* _指示_
本文の「活動終了日 2021/12/21」から「状況を認識することとなった。」までをすべて、一字も変えずに引用すること。

* _本文_
*-*-*

大学生や専門学校生等への支援

団体名 特定非営利活動法人フードバンク奈良

都道府県 奈良県

助成額 800,000円

活動開始日 2021/10/1

活動終了日 2021/12/21

助成金で行った活動の概要
コロナ禍のなかでアルバイトの機会が減ったり、勤務日数を減らされるなど、大学生や専門学校生の生活が厳しくなっている。特に、営業の自粛要請や移動の制限などから、飲食業や観光業が不振となり、そうした業種でアルバイトをしていた学生の生活を直撃している。保護者も仕事が減るなどして、頼ることができない状況。昨今の大学生は、学費は保護者が支払っていても、生活費はアルバイトで賄っている場合が多い。そういうなかで、収入が減少し、生活が厳しい大学生や専門学校生に対し、食の支援を行う活動を行った。6月以降、奈良県生協連と連携し、奈良女子大学や奈良教育大学、奈良県立大学の大学生協とともに大学生に対するフードパントリーを実施してきた。フードバンクとしては、大学生協のない大学の学生にも食の支援をしようと、天理市の天理大学で2回、フードパントリーを実施した。フードバンクに寄付を頂いた食品に加え、共同募金会からの助成金で缶詰やインスタントラーメン、レトルトカレー、海苔、ふりかけ、生理用品などを購入し、10月29日と12月14日の2回、配布した。10月には110人、12月には106人の申し込みがあった。当初は、大学側には学生の生活が困っているという認識はなかったようだが、申し込みの受付開始から3時間で100人の定員に達するという状況や、その後のアンケートによる学生の声を受けて、大学も学生の厳しい生活状況を認識することとなった。

活動日数 20

支援対象者実人数 216

支援対象者延べ人数 216

参加ボランティア実人数 30

参加ボランティア延べ人数 40

本助成金による活動の成果
事業を実施するまでは、大学側は大学生の生活実態を把握しておらず、生活が厳しい学生がいるという認識はなかった。特に、天理大学は天理教の関係者の子どもが多く在籍していることもあり、天理教によるセーフティネットがあるといわれていた。しかしながら、受付開始から3時間で定数の100名に達するという状況になり、大学側も学生の困窮状況を認識することになった。申込者のなかには留学生が多く、コロナ禍のなかで母国に帰国できない、アルバイトが減っているという状況が留学生を追い込んでいる様子が浮かび上がった。大学生対象に実施したアンケート(N=59)では、7割の学生が「生活が厳しくなった」と回答。生活が苦しくなった理由として、半数の学生が「アルバイトが減った」と回答した。また、回答した人の7割近くが「下宿」で生活していた。「アルバイトが減ったので生活が厳しい」「ひとり親家庭なので資金援助はなく、奨学金とアルバイトで学費と生活費を賄っているので生活が厳しい」「親の生活も厳しいことがわかっているので、仕送りを増やしてとは言えない」「米が買えず、安いうどんで生活していたので助かった」などの声が寄せられた。フードバンク奈良では、奈良市から事業委託を受け、児童扶養手当や就学援助受給世帯に対して食品を提供する事業を行っている。今回の活動を通じ、子育て支援の対象になるのは18歳までで、大学生や専門学校生への支援は欠けていることがわかった。アンケート結果を大学や行政と共有することを通じ、大学生等への支援の必要性を様々な機関に認識していただく機会となった。

*-*-*

* _利用可能なデータ_
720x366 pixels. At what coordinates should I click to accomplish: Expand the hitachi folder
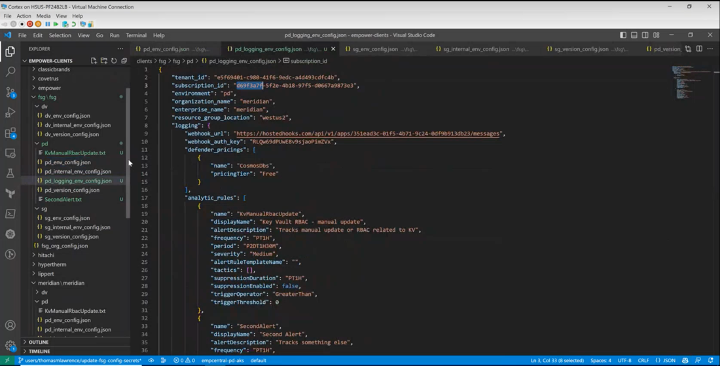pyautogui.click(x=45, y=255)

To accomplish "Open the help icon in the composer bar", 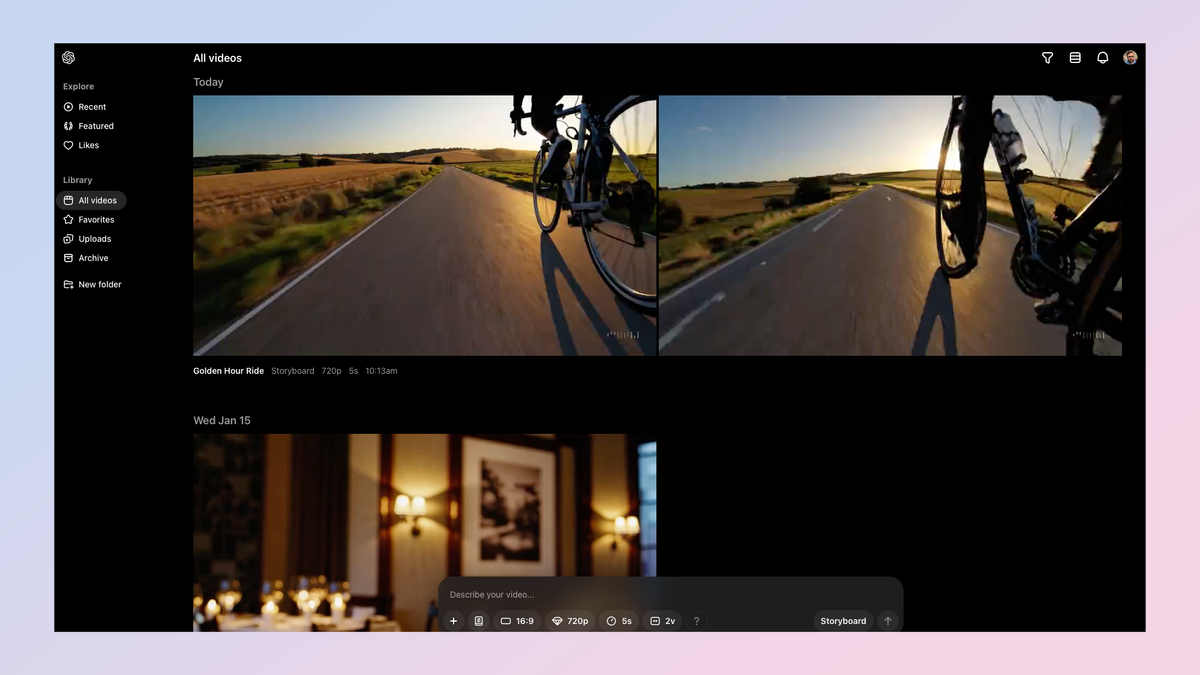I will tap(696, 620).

*-*-*

* _出力_
活動終了日 2021/12/21

助成金で行った活動の概要
コロナ禍のなかでアルバイトの機会が減ったり、勤務日数を減らされるなど、大学生や専門学校生の生活が厳しくなっている。特に、営業の自粛要請や移動の制限などから、飲食業や観光業が不振となり、そうした業種でアルバイトをしていた学生の生活を直撃している。保護者も仕事が減るなどして、頼ることができない状況。昨今の大学生は、学費は保護者が支払っていても、生活費はアルバイトで賄っている場合が多い。そういうなかで、収入が減少し、生活が厳しい大学生や専門学校生に対し、食の支援を行う活動を行った。6月以降、奈良県生協連と連携し、奈良女子大学や奈良教育大学、奈良県立大学の大学生協とともに大学生に対するフードパントリーを実施してきた。フードバンクとしては、大学生協のない大学の学生にも食の支援をしようと、天理市の天理大学で2回、フードパントリーを実施した。フードバンクに寄付を頂いた食品に加え、共同募金会からの助成金で缶詰やインスタントラーメン、レトルトカレー、海苔、ふりかけ、生理用品などを購入し、10月29日と12月14日の2回、配布した。10月には110人、12月には106人の申し込みがあった。当初は、大学側には学生の生活が困っているという認識はなかったようだが、申し込みの受付開始から3時間で100人の定員に達するという状況や、その後のアンケートによる学生の声を受けて、大学も学生の厳しい生活状況を認識することとなった。